Aimo, optometristi non figli Dio minore ma non sono medici

Cro-Mpd

Roma, 17 gen. (askanews) - "Optometristi figli di un 'dio minore'? Non si tratta di questo, ma le loro competenze sono limitate: l'optometrista, prima di eseguire l'esame delle deficienze puramente ottiche della vista, a nostro parere deve richiedere la certificazione del medico oculista che attesti l'assenza di patologie oculari.
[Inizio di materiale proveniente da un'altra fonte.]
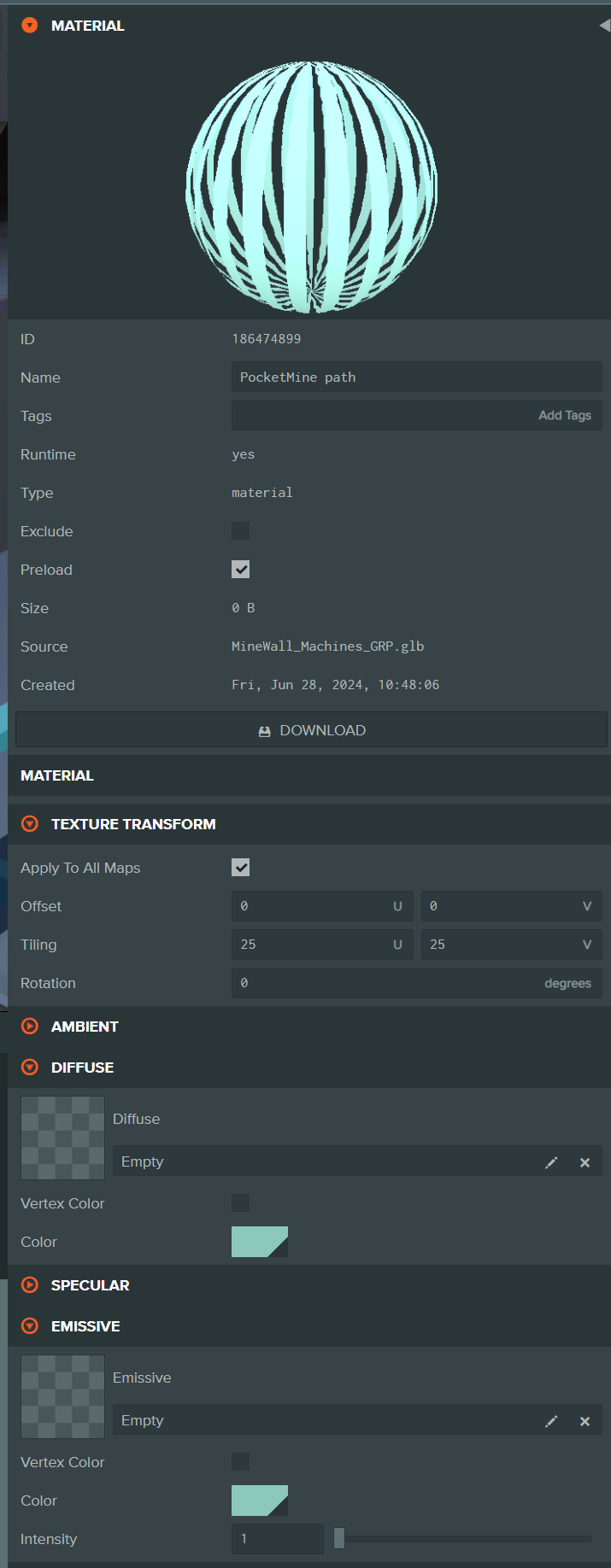Click the Download button

coord(311,730)
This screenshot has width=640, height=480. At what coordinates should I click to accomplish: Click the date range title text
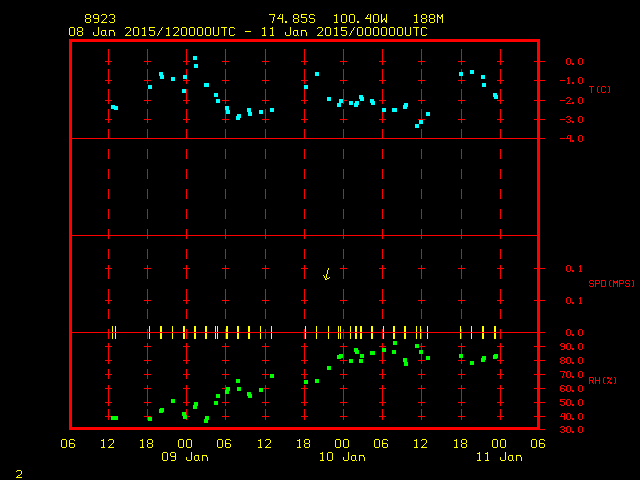pyautogui.click(x=247, y=32)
E naturalmente non può effettuare diagnosi e prescrivere terapie farmacologiche o chirurgiche per la cura di patologie". È la risposta dell'Associazione Italiana Medici Oculisti ad una lettera pubblicata su un quotidiano online firmata dalla deputata Celeste D'Arrando, che ha annunciato di aver depositato un'interrogazione parlamentare in cui chiede al ministro della Salute, Roberto Speranza, e al ministro dell'Università, Gaetano Manfredi, di ordinare (ai sensi delle legge Lorenzin 3/2018) la professione dell'optometrista inserendola "a pieno titolo nel nostro sistema universitario", perché altrimenti resta "figlia di un dio minore".

Ma secondo AIMO la questione non esiste: "Semplicemente sono due professioni diverse, una medica e l'altra no". L'oculista, torna infatti a ribadire AIMO, è un "medico specialista con una laurea in medicina e chirurgia, l'abilitazione professionale e il diploma rilasciato dalla scuola di specializzazione". Quindi ha "almeno 11 anni di formazione" ed è "specializzato per diagnosticare e curare tutte le malattie degli occhi, eseguire interventi chirurgici, prescrivere occhiali e applicare lenti a contatto". Al contrario, l'optometrista "non è un medico e non spetta a lui nessuna delle attività svolte dall'oculista", sottolinea il presidente di AIMO, Luca Menabuoni, che poi tuona: "L'optometrista, per dirla con una metafora calcistica, non può 'toccare palla' se il paziente non si è rivolto prima al medico oculista. Esiste un obbligo in questo senso".